NASA announced today that Mars rover Curiosity has switched onboard computers as a result of a "memory issue" experienced on its active computer. The issue has brought research by the rover to a halt.
The swap to the rover's redundant computer took place yesterday and placed the rover into a "safe mode." Over then next several days the rover team will be bringing the rover into operational status.
"We switched computers to get to a standard state from which to begin restoring routine operations," said Richard Cook, project manager for the Mars Science Laboratory Project at NASA's Jet Propulsion Laboratory (JPL).
These computer issues are surfacing just as Curiosity is in the midst of a historical sample analysis. Earlier this week the rover had begun analyzing two small samples of rock powder taken from the inside of a Martian rock using the rover's hammering drill.

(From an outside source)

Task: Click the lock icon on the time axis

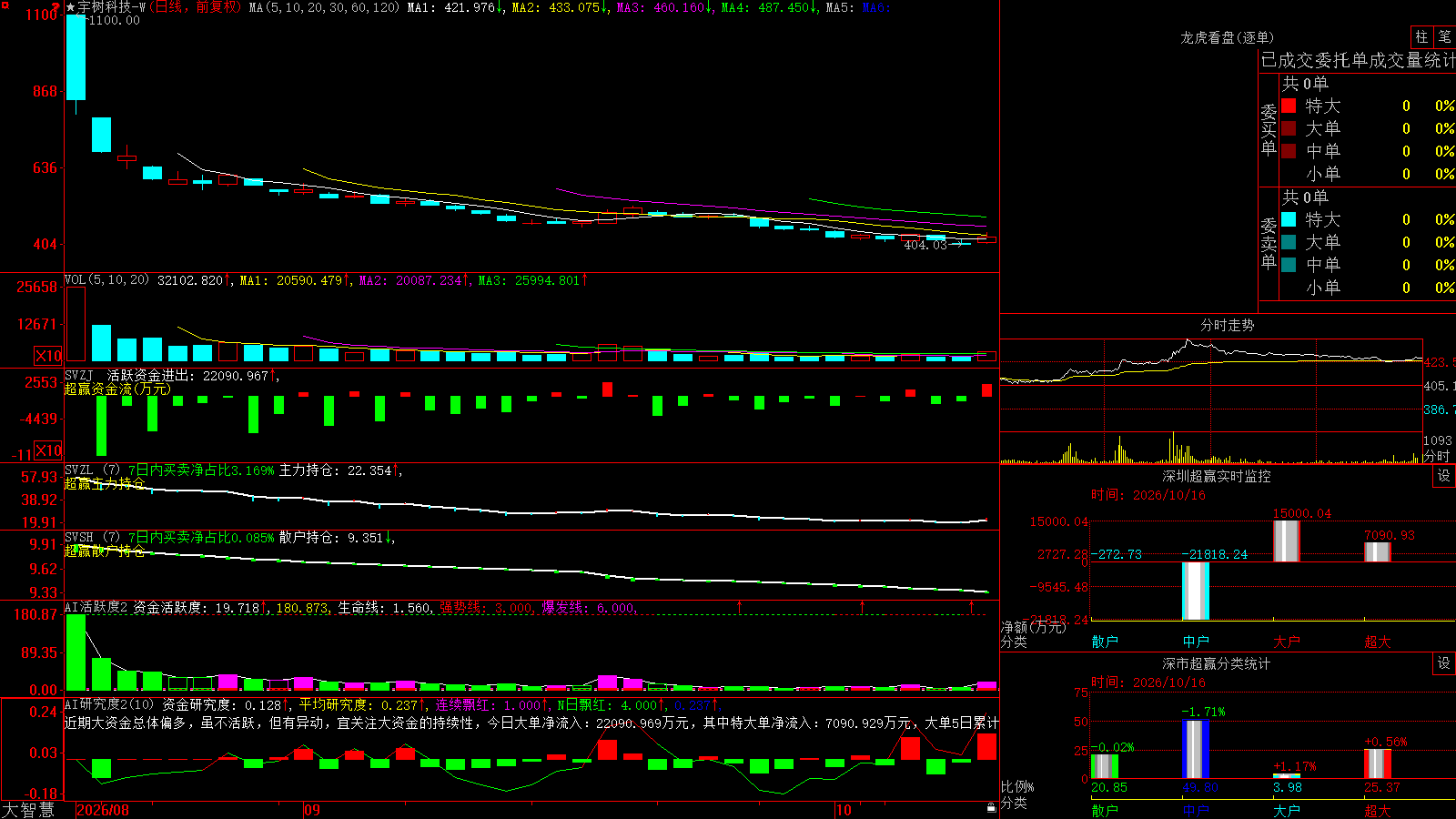Action: point(991,808)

The computer issue was revealed on Wednesday, February 27 when the rover failed to send recorded data back to Earth, instead sending only status information. It was found that Curiosity had not entered its latest planned "sleep mode." The "memory issue" on Curiosity's first computer is thought to be related to a corrupted flash memory.
The rover will now operate on its "B-side" computer, which was tested during its flight to Mars. The "A-side" computer was used from the rover's landing on the red planet until this week.
"While we are resuming operations on the B-side, we are also working to determine the best way to restore the A-side as a viable backup," said Magdy Bareh, leader of the mission's anomaly resolution team at JPL.